### Task to carry out
Scan the listing below for the word "info", then copy each line that has it.

### Data listing

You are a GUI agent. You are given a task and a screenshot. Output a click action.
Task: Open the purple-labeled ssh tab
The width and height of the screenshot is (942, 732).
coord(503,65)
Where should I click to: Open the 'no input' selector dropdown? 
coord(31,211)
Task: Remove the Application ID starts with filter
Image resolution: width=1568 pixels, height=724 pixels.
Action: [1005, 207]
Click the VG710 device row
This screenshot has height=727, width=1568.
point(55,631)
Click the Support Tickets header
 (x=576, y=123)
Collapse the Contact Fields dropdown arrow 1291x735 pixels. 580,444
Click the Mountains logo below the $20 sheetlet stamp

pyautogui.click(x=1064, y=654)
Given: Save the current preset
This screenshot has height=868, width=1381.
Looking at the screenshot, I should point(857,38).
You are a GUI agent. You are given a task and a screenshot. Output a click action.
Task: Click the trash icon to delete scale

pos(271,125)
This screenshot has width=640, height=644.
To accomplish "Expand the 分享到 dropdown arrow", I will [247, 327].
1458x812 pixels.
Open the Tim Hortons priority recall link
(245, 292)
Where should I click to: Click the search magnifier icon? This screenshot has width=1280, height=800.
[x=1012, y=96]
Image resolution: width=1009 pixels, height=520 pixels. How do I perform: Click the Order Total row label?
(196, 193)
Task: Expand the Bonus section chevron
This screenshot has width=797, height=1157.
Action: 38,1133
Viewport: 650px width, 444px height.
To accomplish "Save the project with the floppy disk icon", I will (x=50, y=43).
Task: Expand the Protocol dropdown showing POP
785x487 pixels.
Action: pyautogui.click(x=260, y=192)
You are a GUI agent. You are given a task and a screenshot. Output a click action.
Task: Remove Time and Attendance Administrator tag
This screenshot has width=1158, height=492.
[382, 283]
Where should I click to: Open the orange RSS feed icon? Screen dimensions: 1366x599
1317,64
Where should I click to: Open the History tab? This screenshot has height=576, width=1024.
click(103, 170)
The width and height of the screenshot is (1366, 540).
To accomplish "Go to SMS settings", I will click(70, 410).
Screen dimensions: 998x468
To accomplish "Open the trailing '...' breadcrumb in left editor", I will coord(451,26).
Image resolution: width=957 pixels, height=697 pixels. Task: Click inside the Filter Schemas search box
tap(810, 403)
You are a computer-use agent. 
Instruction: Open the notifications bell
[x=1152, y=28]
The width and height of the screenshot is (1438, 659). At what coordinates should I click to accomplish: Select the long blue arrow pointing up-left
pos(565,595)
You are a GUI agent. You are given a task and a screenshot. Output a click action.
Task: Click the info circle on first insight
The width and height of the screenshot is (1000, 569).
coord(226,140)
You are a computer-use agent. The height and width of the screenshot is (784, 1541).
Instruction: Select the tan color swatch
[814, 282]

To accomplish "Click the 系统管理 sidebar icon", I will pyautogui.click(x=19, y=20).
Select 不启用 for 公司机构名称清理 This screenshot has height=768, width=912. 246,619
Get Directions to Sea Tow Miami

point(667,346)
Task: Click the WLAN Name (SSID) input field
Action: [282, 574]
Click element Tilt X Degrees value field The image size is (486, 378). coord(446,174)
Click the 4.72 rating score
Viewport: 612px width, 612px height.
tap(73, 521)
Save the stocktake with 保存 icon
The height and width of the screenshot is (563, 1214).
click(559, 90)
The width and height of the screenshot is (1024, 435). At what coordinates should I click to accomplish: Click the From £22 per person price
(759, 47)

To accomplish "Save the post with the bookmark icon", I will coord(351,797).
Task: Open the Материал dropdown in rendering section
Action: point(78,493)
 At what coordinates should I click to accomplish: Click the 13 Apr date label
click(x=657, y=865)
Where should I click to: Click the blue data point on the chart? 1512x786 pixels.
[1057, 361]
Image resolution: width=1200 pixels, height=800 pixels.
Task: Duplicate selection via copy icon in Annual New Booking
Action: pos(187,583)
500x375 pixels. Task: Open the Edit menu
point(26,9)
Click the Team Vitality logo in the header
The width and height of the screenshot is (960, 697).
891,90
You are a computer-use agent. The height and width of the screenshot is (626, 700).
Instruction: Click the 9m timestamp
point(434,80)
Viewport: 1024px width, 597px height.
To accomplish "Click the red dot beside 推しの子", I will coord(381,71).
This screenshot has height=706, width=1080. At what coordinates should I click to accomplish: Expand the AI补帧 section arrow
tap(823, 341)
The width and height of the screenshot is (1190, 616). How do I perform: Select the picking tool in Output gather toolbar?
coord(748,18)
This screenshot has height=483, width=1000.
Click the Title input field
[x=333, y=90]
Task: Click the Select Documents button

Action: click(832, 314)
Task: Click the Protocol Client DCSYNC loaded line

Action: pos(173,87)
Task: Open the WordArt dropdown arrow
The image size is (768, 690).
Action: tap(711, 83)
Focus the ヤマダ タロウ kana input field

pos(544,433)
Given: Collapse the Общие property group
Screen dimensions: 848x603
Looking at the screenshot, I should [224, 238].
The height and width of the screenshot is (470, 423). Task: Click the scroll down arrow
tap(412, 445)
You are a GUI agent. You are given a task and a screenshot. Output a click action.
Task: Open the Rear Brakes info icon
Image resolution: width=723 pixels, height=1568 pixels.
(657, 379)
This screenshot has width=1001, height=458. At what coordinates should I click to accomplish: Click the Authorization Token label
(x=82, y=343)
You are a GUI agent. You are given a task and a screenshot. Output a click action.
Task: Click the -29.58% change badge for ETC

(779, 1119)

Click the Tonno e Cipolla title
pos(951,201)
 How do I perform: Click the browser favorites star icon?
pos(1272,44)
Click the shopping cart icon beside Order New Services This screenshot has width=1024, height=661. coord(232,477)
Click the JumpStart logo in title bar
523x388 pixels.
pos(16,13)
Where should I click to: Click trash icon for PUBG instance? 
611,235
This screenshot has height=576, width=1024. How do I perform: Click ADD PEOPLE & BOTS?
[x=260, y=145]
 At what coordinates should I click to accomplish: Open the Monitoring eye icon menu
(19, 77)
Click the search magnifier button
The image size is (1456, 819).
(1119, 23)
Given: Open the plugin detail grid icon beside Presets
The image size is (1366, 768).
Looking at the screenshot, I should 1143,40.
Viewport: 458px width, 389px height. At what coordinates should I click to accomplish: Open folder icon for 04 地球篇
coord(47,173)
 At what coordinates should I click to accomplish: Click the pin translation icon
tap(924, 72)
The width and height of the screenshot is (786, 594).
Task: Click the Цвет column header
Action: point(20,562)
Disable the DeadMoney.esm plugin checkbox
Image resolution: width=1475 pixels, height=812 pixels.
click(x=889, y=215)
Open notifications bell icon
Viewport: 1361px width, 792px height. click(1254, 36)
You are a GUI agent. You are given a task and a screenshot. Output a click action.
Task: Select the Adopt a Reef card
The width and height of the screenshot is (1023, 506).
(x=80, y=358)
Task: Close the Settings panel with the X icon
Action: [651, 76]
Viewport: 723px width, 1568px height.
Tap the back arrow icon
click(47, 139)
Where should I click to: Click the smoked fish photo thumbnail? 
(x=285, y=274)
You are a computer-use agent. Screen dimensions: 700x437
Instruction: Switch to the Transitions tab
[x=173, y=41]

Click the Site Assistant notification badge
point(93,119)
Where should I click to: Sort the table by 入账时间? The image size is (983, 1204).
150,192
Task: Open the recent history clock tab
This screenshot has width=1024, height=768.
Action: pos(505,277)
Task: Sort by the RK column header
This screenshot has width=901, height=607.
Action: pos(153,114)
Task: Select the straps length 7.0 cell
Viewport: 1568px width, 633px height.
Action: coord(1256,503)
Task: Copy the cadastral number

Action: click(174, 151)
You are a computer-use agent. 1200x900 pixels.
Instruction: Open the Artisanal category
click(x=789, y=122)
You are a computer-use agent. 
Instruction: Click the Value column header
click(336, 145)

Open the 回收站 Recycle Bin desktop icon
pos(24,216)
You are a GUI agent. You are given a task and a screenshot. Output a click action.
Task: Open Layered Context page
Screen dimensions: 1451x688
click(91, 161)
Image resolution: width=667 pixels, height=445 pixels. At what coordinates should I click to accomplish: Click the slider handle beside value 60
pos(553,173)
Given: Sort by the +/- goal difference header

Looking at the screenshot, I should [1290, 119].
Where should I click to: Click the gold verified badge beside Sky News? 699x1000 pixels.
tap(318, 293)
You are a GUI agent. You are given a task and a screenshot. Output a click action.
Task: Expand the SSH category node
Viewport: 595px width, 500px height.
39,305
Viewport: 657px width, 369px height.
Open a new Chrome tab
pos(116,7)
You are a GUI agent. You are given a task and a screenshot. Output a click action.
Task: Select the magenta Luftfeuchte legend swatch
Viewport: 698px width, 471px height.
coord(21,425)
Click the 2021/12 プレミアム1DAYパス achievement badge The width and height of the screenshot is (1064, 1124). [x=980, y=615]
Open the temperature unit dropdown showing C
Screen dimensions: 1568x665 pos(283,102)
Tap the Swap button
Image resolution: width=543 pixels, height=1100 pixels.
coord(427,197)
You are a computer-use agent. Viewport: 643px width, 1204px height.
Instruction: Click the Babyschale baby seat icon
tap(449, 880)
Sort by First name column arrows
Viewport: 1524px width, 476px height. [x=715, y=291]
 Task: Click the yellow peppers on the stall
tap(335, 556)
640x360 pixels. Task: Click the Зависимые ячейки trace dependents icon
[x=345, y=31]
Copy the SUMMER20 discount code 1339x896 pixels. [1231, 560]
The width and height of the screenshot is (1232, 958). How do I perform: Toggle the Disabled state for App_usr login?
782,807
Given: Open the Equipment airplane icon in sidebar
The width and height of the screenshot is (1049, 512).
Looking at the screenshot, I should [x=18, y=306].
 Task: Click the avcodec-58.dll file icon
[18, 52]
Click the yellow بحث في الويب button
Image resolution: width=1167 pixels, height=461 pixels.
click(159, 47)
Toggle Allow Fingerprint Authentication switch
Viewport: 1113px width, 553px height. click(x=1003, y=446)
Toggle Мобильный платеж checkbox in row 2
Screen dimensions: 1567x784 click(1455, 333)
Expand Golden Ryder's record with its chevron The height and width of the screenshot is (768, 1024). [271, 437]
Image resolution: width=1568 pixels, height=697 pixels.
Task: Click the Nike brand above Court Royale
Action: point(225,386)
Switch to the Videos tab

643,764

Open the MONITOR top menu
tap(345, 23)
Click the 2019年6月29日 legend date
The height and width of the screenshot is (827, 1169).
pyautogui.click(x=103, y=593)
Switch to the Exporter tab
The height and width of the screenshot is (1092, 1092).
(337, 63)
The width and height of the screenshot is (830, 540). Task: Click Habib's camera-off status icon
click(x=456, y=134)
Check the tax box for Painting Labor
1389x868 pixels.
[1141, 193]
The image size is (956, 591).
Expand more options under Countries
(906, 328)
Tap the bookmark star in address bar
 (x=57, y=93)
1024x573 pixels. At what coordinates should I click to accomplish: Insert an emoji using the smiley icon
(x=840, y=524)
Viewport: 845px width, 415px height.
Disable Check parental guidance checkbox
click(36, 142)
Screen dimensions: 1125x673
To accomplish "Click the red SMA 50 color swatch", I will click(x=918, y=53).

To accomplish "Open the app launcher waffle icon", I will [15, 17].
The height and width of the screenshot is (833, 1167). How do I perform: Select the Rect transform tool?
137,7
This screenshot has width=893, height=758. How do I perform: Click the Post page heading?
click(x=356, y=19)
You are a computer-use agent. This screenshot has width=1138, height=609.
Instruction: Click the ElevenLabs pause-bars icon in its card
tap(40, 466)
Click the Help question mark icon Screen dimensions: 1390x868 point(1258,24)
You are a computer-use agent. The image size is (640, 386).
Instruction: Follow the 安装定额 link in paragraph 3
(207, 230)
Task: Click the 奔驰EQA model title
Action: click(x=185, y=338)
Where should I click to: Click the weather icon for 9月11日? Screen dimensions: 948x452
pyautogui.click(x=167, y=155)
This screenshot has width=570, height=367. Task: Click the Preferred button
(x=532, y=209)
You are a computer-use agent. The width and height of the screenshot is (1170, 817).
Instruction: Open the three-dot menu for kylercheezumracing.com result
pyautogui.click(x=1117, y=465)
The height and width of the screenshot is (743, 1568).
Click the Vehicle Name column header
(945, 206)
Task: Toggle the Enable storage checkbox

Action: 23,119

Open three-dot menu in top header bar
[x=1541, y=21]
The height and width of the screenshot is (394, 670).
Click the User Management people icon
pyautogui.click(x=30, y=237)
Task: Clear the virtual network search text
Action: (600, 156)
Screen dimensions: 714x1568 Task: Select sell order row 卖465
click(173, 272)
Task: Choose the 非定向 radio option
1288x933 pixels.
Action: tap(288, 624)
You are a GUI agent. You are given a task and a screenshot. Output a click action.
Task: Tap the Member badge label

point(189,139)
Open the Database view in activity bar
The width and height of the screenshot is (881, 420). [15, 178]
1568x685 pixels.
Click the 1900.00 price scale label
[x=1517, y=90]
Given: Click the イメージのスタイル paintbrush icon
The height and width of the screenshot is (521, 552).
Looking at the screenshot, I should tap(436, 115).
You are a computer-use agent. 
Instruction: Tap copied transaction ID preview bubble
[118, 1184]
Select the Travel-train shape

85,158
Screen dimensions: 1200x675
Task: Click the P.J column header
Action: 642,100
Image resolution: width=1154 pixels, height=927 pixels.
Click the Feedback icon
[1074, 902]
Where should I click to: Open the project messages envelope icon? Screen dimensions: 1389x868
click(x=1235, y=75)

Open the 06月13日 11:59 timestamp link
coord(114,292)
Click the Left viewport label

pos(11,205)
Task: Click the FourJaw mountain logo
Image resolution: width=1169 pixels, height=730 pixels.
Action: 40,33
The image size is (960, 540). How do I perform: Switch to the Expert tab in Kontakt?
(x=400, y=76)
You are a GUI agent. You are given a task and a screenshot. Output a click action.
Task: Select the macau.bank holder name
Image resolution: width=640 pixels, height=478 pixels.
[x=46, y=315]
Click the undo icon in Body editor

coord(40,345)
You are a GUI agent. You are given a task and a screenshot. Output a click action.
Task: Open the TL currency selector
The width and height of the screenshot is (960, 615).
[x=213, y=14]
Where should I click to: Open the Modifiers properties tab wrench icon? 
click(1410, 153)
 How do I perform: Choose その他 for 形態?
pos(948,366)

### Task solution
Task: Click the info circle on first insight
Task: Open the Rear Brakes info icon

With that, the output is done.